Mais on se souvient que le bon, c'est le "beau à manger". Et en art culinaire, comme dans les autres arts, il n'y a pas de loi.
Je reviens à mes pâtes, à mes pauvres pâtes, et j'avais bien raison de me méfier de cette loi tombée du ciel, ou plutôt de l'Italie, qui voudrait m'imposer ses goûts, nous imposer ses goûts. Nous valons mieux : cuisons les pâtes comme nous avons décidé de les cuire, agrémentons-les comme nous avons décidé de les agrémenter. Comme en musique, c'est seulement l'aléatoire, l'à peu près, qui empêchent d'atteindre le beau.
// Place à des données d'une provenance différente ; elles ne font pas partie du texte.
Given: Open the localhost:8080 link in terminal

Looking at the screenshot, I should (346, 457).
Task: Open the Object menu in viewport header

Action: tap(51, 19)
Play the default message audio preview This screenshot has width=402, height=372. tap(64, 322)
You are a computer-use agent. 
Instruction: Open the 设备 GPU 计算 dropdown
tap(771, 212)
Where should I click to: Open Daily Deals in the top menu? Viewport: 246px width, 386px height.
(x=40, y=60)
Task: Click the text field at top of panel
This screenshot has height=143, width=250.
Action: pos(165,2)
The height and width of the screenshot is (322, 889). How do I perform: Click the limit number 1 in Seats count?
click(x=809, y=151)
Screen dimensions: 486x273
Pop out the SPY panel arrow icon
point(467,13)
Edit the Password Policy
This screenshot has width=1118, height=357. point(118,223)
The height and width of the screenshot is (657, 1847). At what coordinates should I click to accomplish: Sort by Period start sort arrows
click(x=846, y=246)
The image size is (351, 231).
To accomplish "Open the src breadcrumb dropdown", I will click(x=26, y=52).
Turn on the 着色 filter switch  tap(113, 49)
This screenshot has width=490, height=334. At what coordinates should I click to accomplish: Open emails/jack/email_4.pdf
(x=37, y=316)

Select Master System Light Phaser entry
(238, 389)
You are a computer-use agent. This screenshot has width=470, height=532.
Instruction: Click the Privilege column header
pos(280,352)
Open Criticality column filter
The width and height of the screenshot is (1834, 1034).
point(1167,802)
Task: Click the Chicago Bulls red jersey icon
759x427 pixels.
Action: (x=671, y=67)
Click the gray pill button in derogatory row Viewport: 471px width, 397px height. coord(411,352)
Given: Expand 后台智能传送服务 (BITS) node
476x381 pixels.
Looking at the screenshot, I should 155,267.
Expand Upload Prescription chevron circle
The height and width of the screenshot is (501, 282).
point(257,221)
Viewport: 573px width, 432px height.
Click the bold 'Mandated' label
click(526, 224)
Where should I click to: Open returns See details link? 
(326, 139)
Oui, pour nos pâtes, sachons les cuire de la consistance que nous voulons, et dans le liquide que nous voulons, pour leur donner la consistance et le goût que nous aurons décidé.
mercredi 8 juillet 2020
La fusion du beurre
A propos de changement d'état, nous avons précédemment considéré la cristallisation du sel, mais pas la congélation de l'eau. Dans le cas le plus simple, de l'eau que l'on refroidit se transforme en glace solide à la température de zéro degré. On peut faire l'expérience de placer une casserole d'eau dans un bain d'azote liquide, à -196 degrés, et de voir que l'eau dans la casserole congèle. Pas d'un coup, évidemment, mais un peu comme le sel dans la casserole d'eau salée que nous avions chauffée : il y a le même type de phénomènes, à savoir qu'un refroidissement rapide fait de tous petits cristaux, alors qu'un refroidissement lent fait des cristaux plus gros.
C'est la raison pour laquelle les sorbets à l'azote liquide sont si merveilleux : les cristaux sont tout petits, et la consistance est merveilleusement souple.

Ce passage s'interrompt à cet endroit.